In a historic Bucharest neighbourhood, tried both by the demolitions of the 1980s and by some contemporary interventions lacking aesthetic and architectural sense, House B was built on a small plot located in the immediate vicinity of Alba Iulia Square.
The challenge of this project was to conform an energy-efficient house, equipped with premium installations to ensure increased living comfort. Installations have an important role in increasing the degree of the building’s energy efficiency, being proposed an assembly with drilled wells, heat pump and storage systems for heating / cooling. In addition, a decentralized ventilation system with heat recovery and fresh air supply is proposed for the whole building.
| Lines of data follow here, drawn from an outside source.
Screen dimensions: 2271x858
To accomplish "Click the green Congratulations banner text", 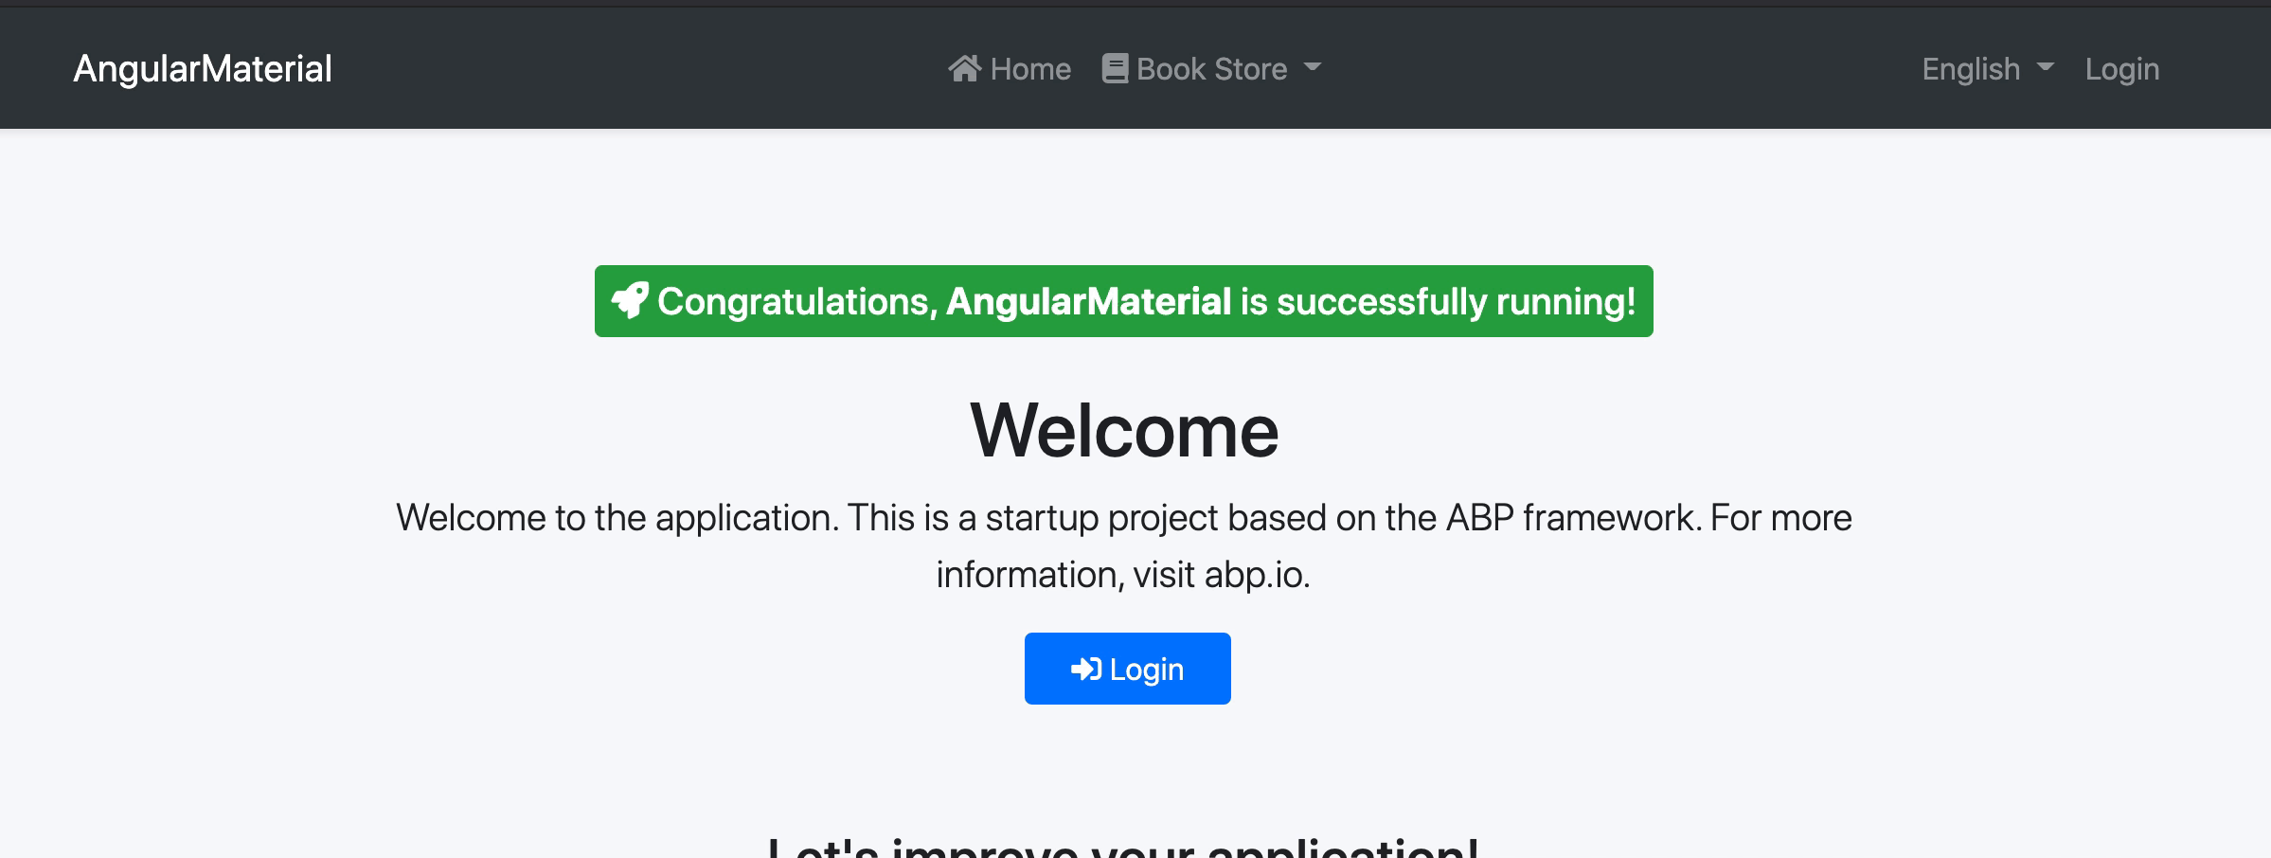I will [x=797, y=301].
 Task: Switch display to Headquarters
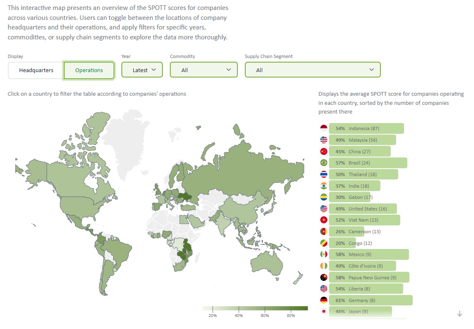(x=35, y=70)
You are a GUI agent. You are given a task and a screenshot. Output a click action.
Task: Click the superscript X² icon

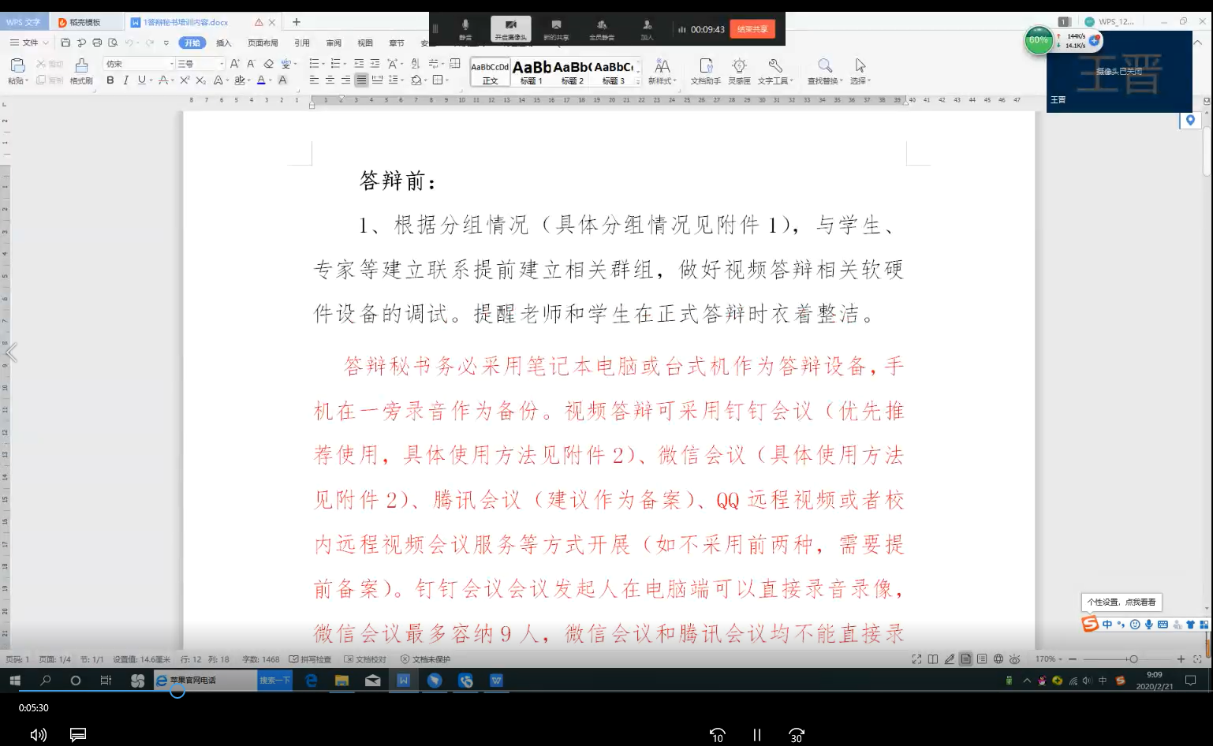coord(185,80)
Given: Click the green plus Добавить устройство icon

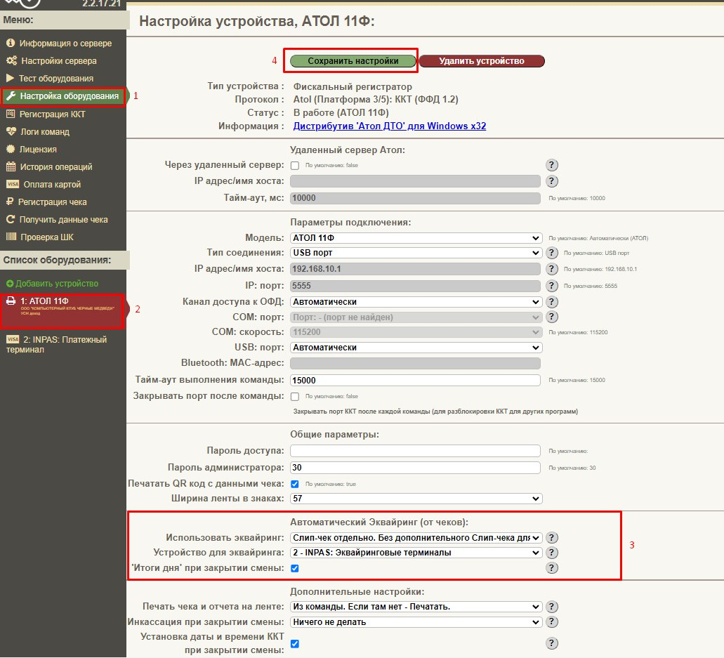Looking at the screenshot, I should pos(10,284).
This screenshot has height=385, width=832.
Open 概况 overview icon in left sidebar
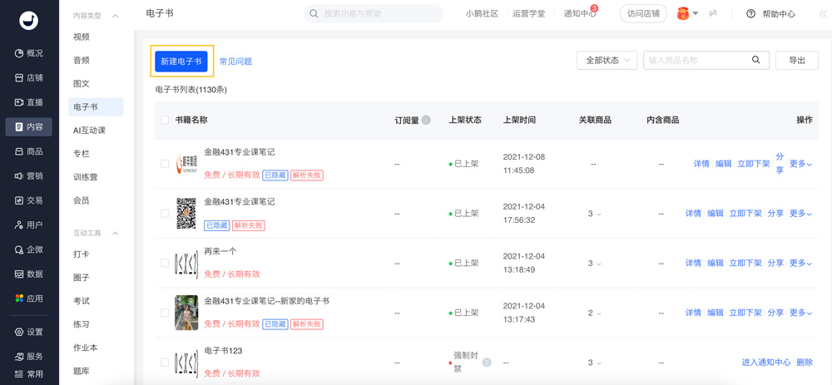(19, 53)
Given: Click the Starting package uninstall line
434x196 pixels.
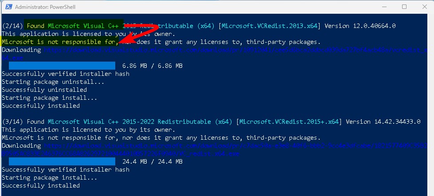Looking at the screenshot, I should pos(53,82).
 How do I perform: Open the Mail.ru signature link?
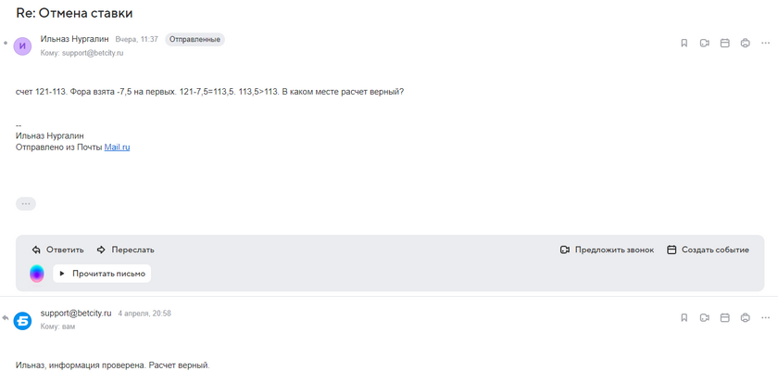(117, 147)
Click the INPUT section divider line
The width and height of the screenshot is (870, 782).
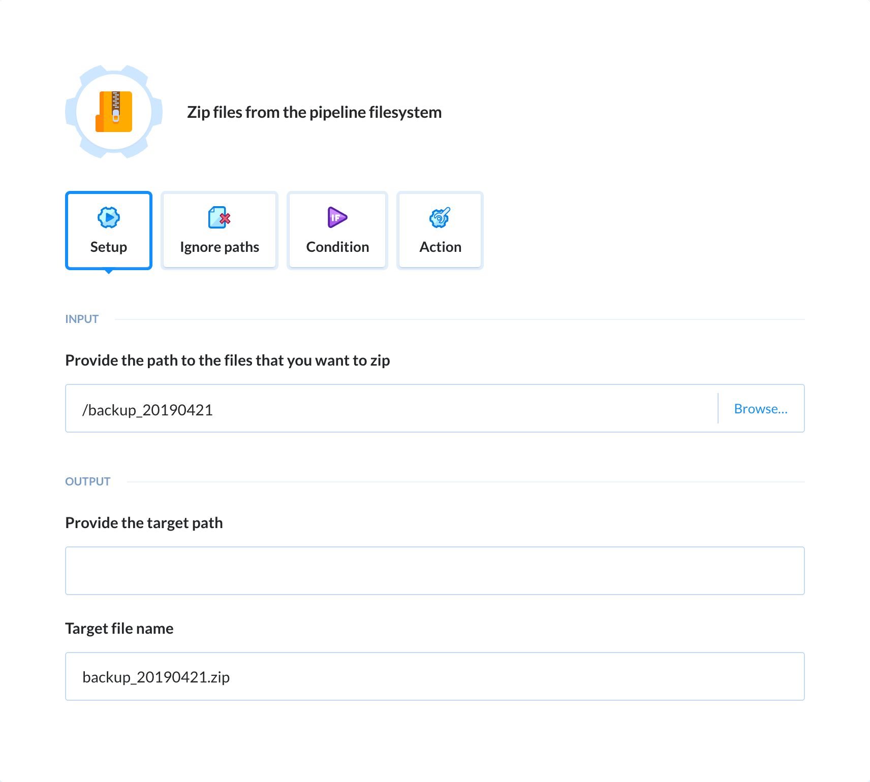tap(457, 319)
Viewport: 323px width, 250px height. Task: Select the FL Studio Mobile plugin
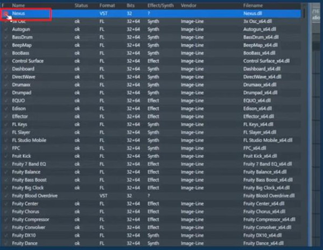pos(30,140)
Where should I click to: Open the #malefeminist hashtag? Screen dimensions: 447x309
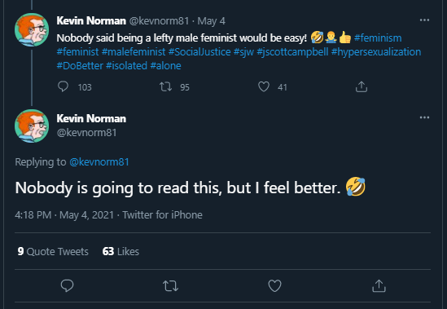[134, 52]
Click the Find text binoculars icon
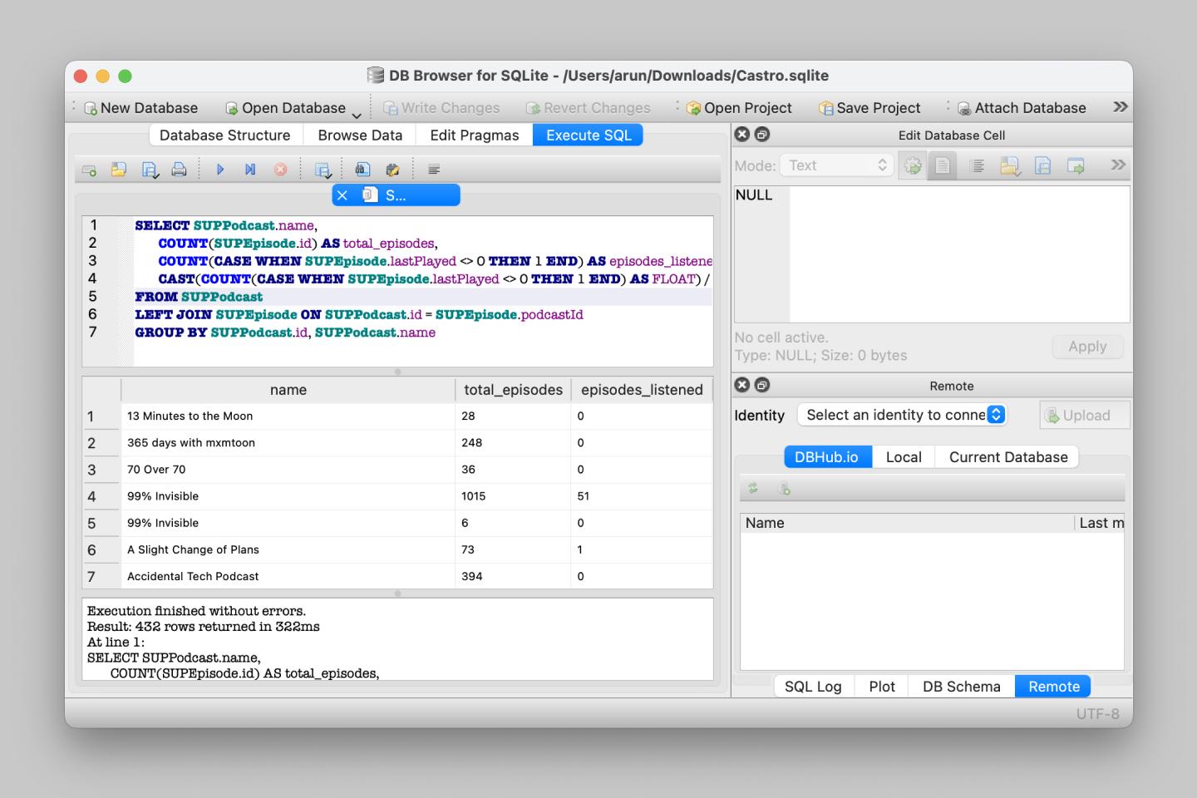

The thermal insulation of the house is also at a premium level, starting from the ecological cellular glass plates and the spongy glass gravel from the foundations and the basement, continuing with the basalt mineral wool from the facades and ending with glass mineral wool and fiberglass thermal insulation boards from the attic, where the insulation includes the rafters, both interior and exterior. Thermal comfort is ensured by radiant ceilings for cooling and radiant flooring for heating, as well as solar-controlled glass, a component of all glazed surfaces. In addition, photovoltaic panels are provided at the roof level to produce electricity.
The spatial and volumetric configuration of the house had to take into account both the urban context constraints of the area and the way in which the buildings were built in some neighborhoods, compared to the existing plot. An important aspect was also the desire to submit the house to the height regime of the neighbouring houses from the street, proposing cornices at different heights, as well as taking care not to shade the neighboring houses and to propose a full / empty ratio of the facades that fit into the specifics of the area.
Fiber cement - the exterior finish of the facades - is laid in a stereotomy and a chromatic that continues in a contemporary note both the brickwork and the appearance of raw brushed concrete, used as decorative façade elements of many old houses in the area, built in the first part of the twentieth century.